Aspect ratio describes the proportional relationship between its width corresponding to its height.
Typically, films are created to be best viewed in landscape using aspect ratios of 16:9 or 4:3. But in the modern days of technology where people are creating various forms of video content and edit them as they wish, the resulting aspect ratios don’t always fit the display being used for viewing.
The same goes for manufacturers and software. As they compete with one another relentlessly for consumers, results can have a wide varieties of aspect ratios.
To make videos appear like they should, people usually reframe them to match the different aspect ratios needed for the viewers. This can be done using cropping by removing any excess elements beyond that frame.
Unfortunately, these method often lead to unsatisfactory results due to the variety of composition and the camera motion and object position.
Another solution, is to manually identify the content of focus, to then crop them on each frame. Again, this may not be the best way since the process can be time consuming.
To address this problem, Google develops a tool it calls 'Autoflip'. What it does, is using neural network to crop videos automatically.
AutoFlip is built by utilizing the MediaPipe framework, which enables the development of pipelines for processing time-series multimodal data.
To do this, the AI must first analyze the video content, to then develop the optimal tracking and cropping strategies. It needs to also know the output dimension. After having all the data, the AI goes to work by detecting changes in the composition that signify scene changes in order to isolate scenes for processing.
It analyzes each and every frame in the video, computes their histogram, to choose the camera mode and the best path it thinks suit best for the content (stationary, panning or tracking).

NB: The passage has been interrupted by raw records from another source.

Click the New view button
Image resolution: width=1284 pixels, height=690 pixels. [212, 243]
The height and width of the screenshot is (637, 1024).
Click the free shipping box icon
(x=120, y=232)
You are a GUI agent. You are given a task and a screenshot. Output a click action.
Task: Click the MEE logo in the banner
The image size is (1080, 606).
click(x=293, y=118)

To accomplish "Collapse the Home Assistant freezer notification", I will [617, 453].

Based on which of these three reframing strategies the algorithm selects, AutoFlip then determines an optimal cropping method for each frame, and create an output video with the same duration, in the desired aspect ratio.
And as for face and object recognition, AutoFlip integrates them through MediaPipe, which uses TensorFlow Lite.

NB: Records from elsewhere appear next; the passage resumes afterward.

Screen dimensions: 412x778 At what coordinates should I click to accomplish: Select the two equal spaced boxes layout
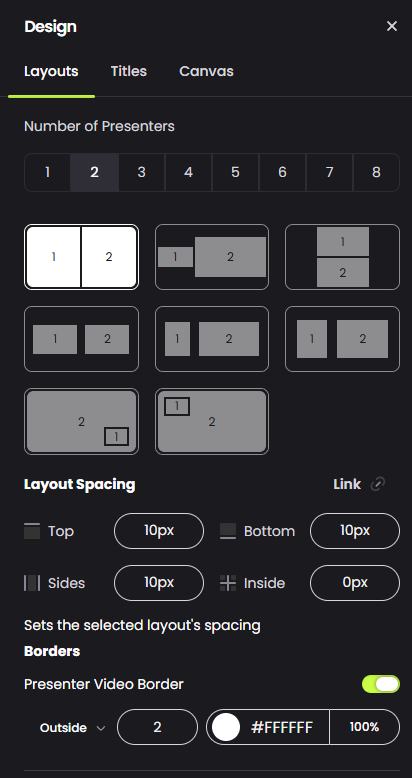[x=81, y=339]
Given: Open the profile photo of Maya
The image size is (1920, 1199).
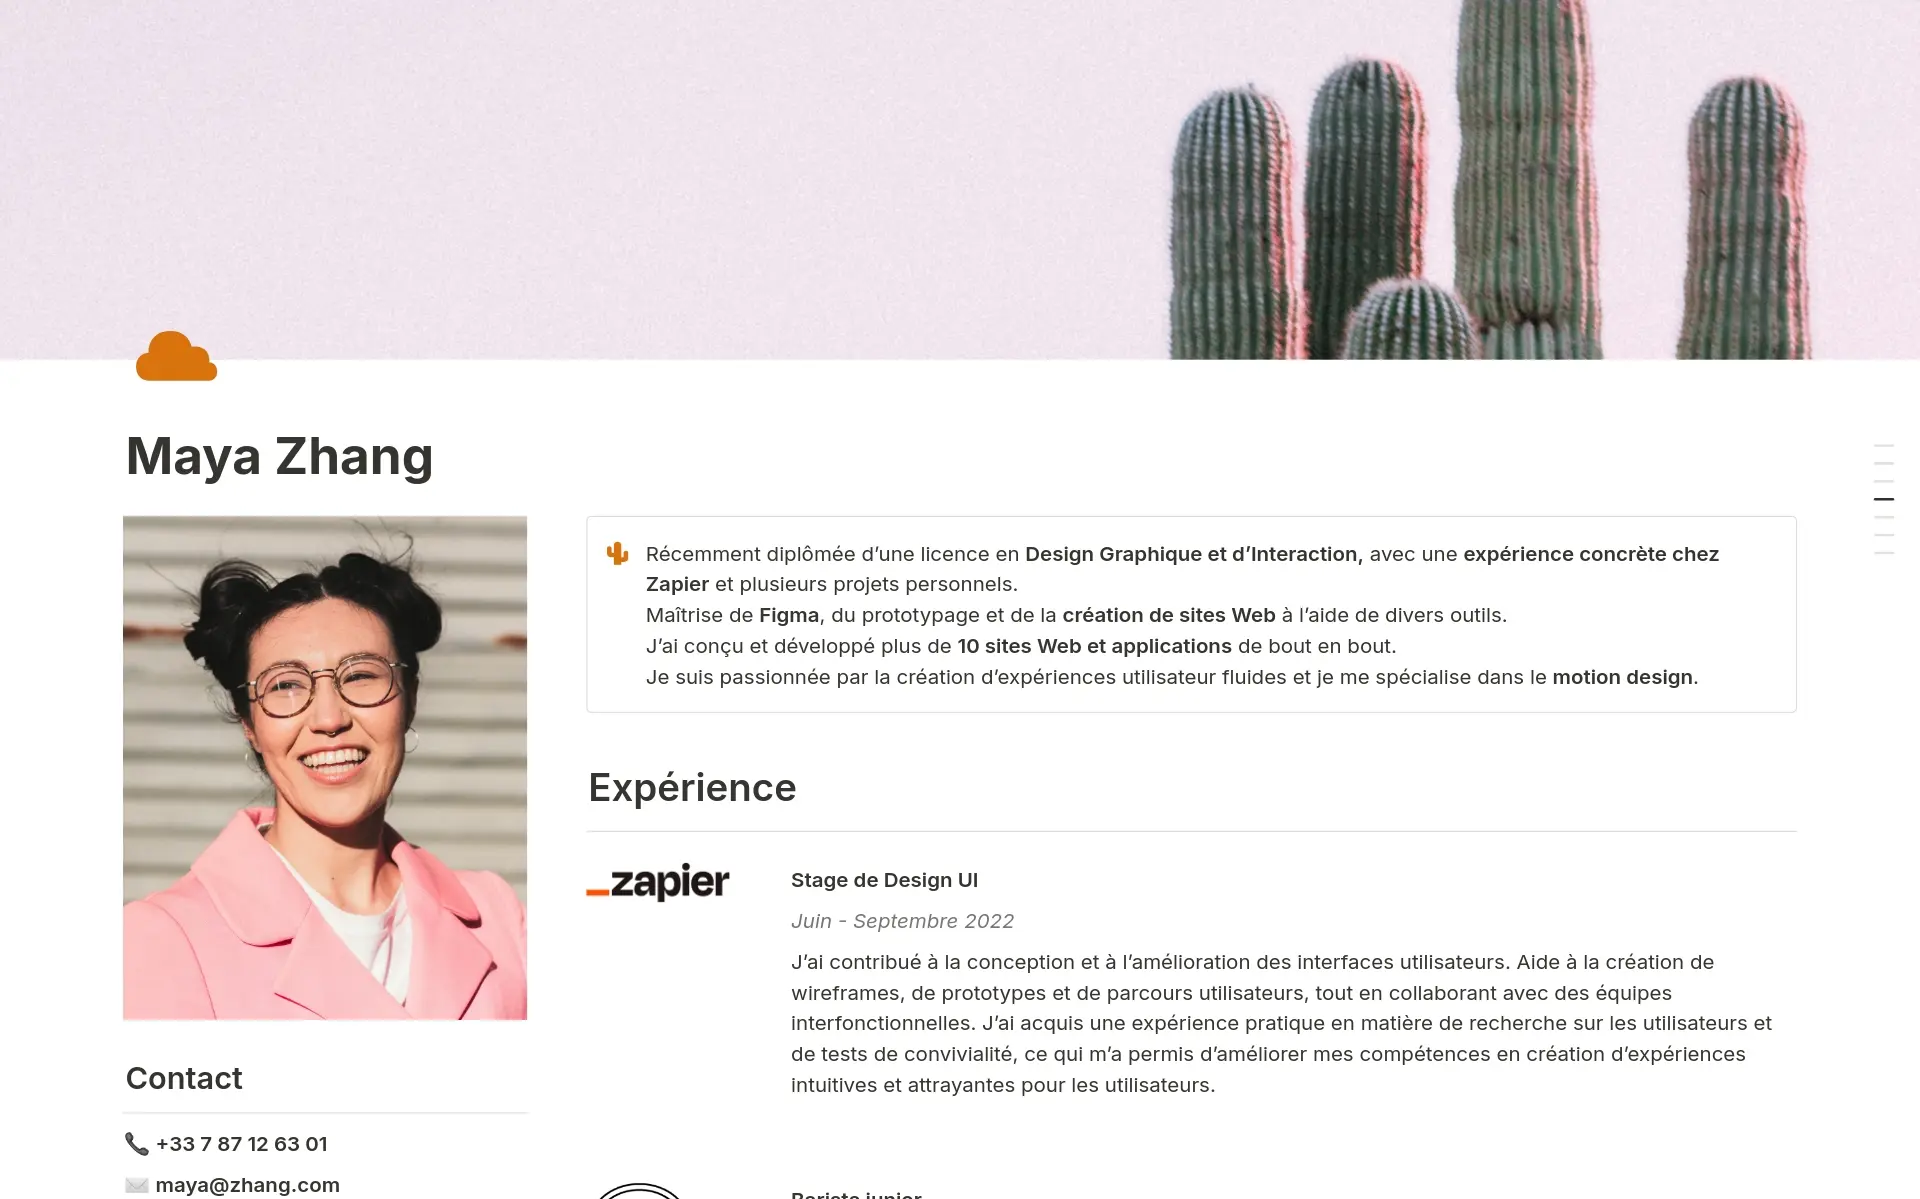Looking at the screenshot, I should pos(325,768).
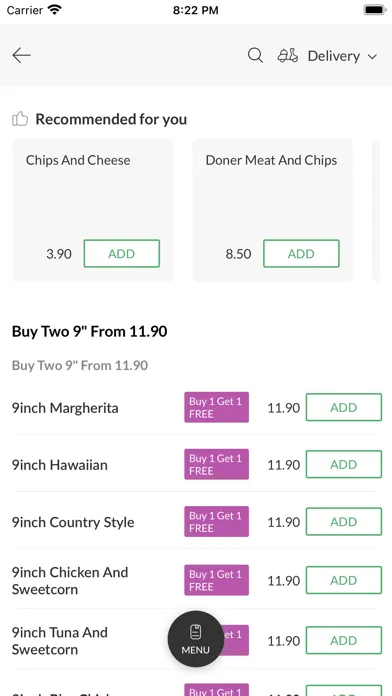This screenshot has width=392, height=696.
Task: Add 9inch Chicken And Sweetcorn
Action: tap(344, 580)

The tool is meant to be extensible, meaning that developers can add their own detection algorithms for different use cases or scenarios. Google said that:
"The ability to adapt any video format to various aspect ratios is becoming increasingly important as the diversity of devices for video content consumption continues to rapidly increase. Whether your use case is portrait to landscape, landscape to portrait, or even small adjustments like 4:3 to 16:9, AutoFlip provides a solution for intelligent, automated and adaptive video reframing."
While AutoFlip can improve its ability as it uses machine learning technology, it does have some issues. For example, if the input video has overlays on the edges, like text or logo, AutoFlip generally crops them out from view.
For the next step of the project, the team wants to improve AutoFlip's object tracking in interviews and animation films. The team also wants to use text detection and image inpainting techniques to better place foreground and background objects in one frame.
In the meantime, Google has released AutoFlip in a dedicated GitHub page to "encourage contributions from developers and filmmakers in the open source communities."